As the weekend markets embraced a steady rhythm, the pulse of Bitcoin showed signs of a strong heartbeat, aiming to breach the significant $35,000 threshold on November 4.
The Battle of the Bulls and Bears
After a dip in the intraday lows, Bitcoin demonstrated resilience, standing firm on the $34,000 frontier, thwarting bears in their tracks.
The digital currency, not far from touching the $36,000 mark earlier in the week, remained a heavyweight contender in the eyes of traders who were betting on a continued upward swing. Cointelegraph Markets Pro and TradingView presented data that painted a picture of steady support after the closing bell of Wall Street, indicating a consolidation higher.
This pattern suggests that despite the ebb and flow of prices, the long-term outlook for Bitcoin may have bullish hues painted all over. In the spotlight of market analysis, Credible Crypto, a trader with a knack for the ebb and flow of digital currencies, shared his insights.
In a recent video, he laid out the landscape of Bitcoin’s potential trajectory.

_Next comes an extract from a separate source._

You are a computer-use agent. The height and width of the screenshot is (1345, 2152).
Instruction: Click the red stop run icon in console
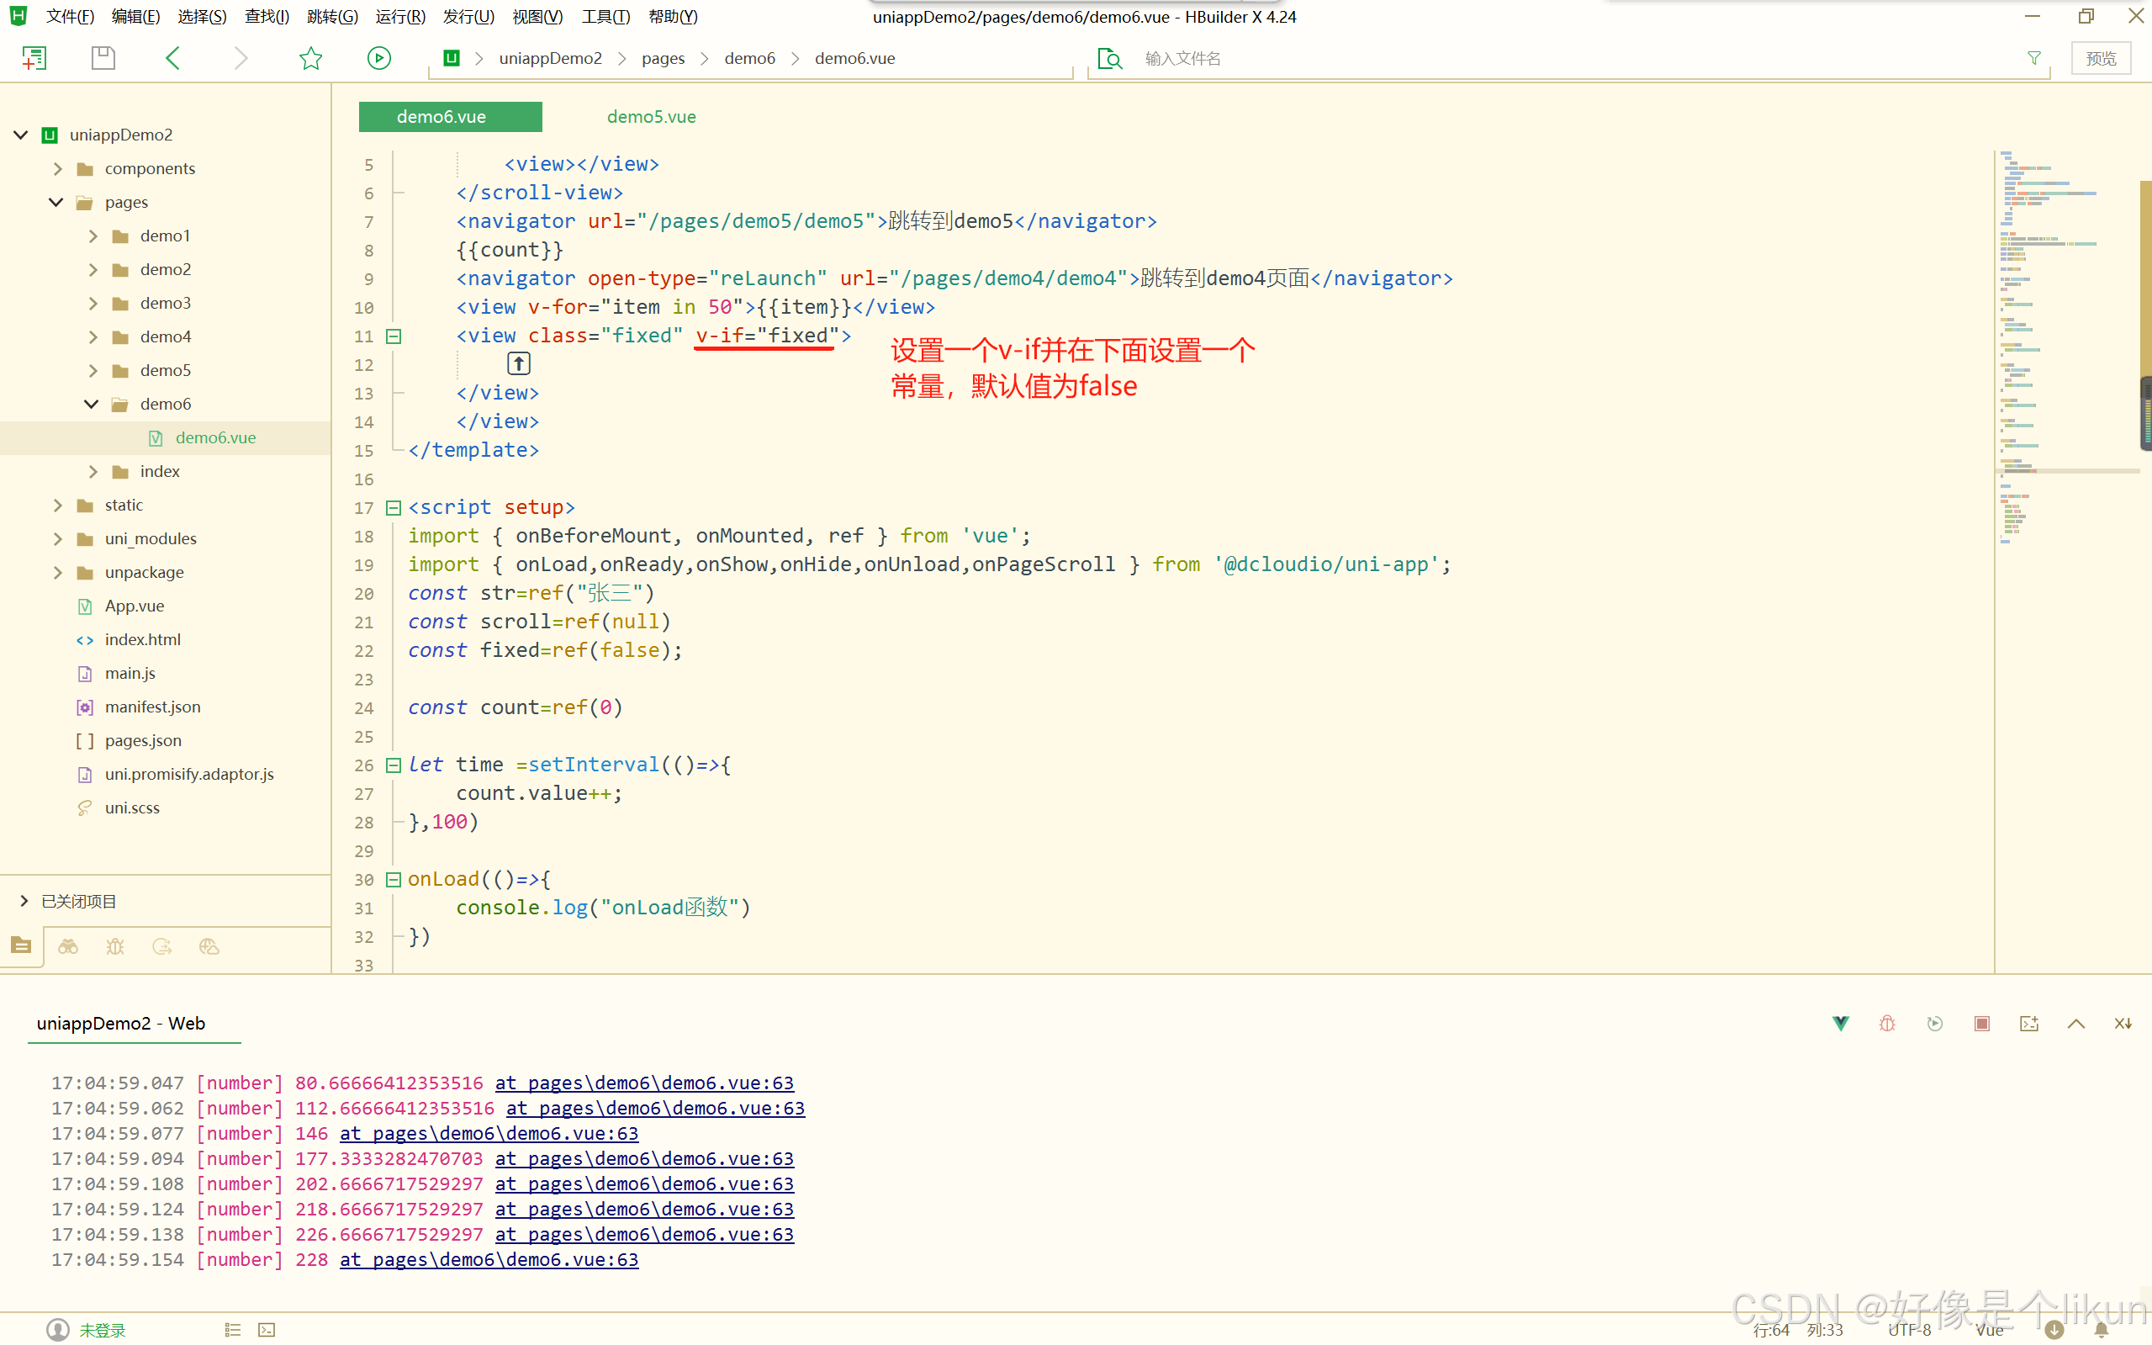pyautogui.click(x=1981, y=1023)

Utilizing Elliott Wave analysis, Credible Crypto identified three crucial price levels: $34,314, $34,714, and $35,119. These markers signified the low, midrange, and high of the expected trading range.

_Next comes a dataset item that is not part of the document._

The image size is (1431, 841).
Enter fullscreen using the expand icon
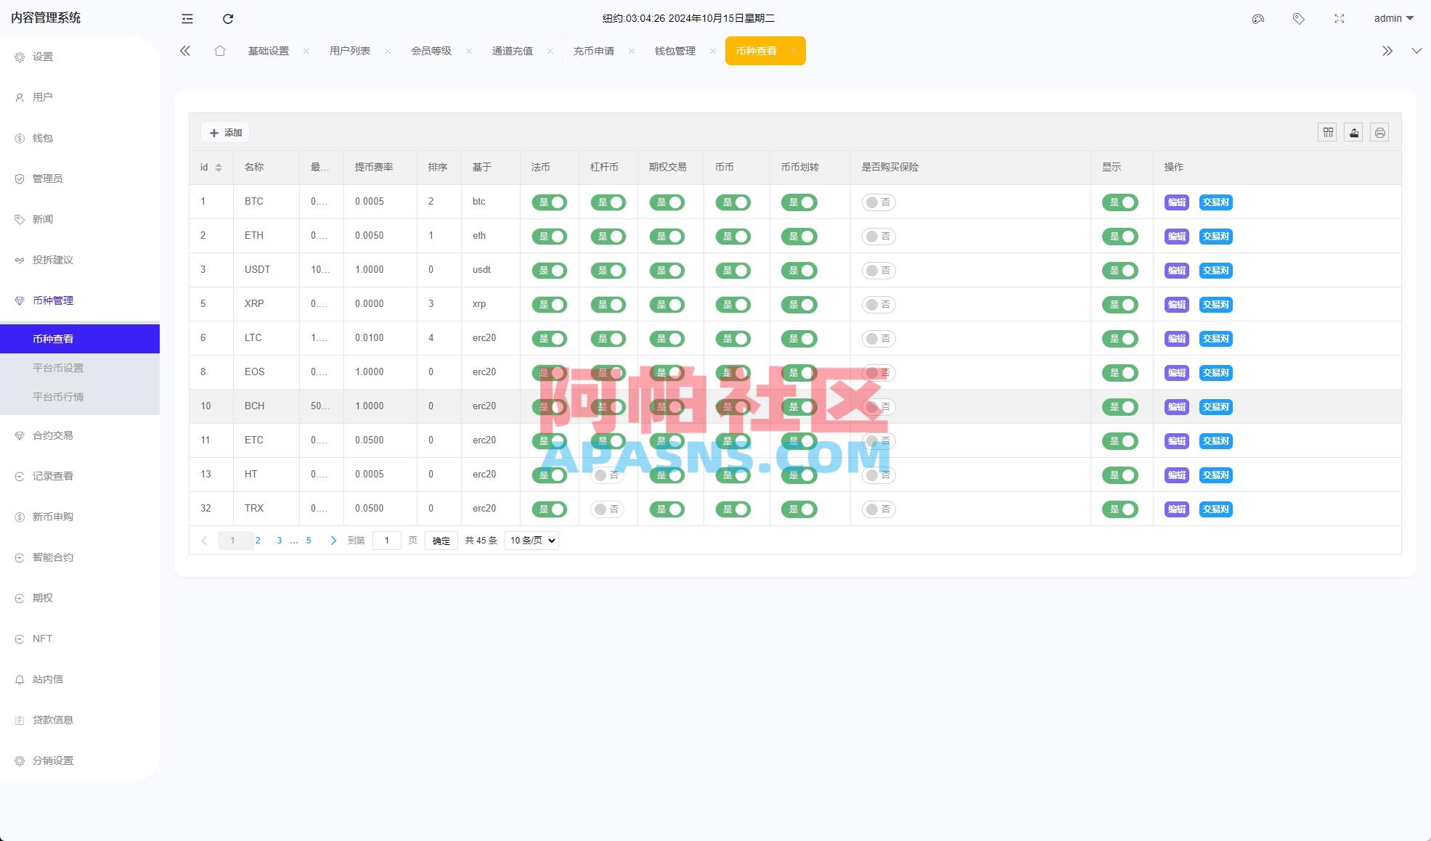1340,19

“The key thing here is that we’ve impulsed above the midrange and now we want to see if we can hold that as a reclaim,” he elucidated to his viewers. This tactical move off the midrange rather than the range lows could be a strategic play for those looking to ride the wave of Bitcoin’s upward potential.
Supporting this ascent was what Credible Crypto referred to as a “significant event” – a surge in volume coupled with an apparent lack of intention to sell at the current levels, bolstering the upward momentum.
In parallel, Jelle, another name in the circle of crypto analysts, underscored the importance of the 200-period exponential moving average (EMA) on the 1-hour charts, a beacon for Bitcoin’s short-term trajectory. Echoing a more cautious strategy, Crypto Tony—a fellow trader—outlined his game plan to his subscribers.
He suggested that a fall below $34,100 could trigger a defensive short position to hedge against his prevailing long stance. Nonetheless, his confidence in the long position remained unshaken as long as the price stayed aloft above the $33,000 safety net.
For the everyday investor or the seasoned trader, the takeaway is clear: vigilance is key in the dance of digits that Bitcoin leads. The cryptocurrency market, with its highs and lows, demands a strategic mind and a patient hand, ready to capitalize on the moments when the digital tide rises.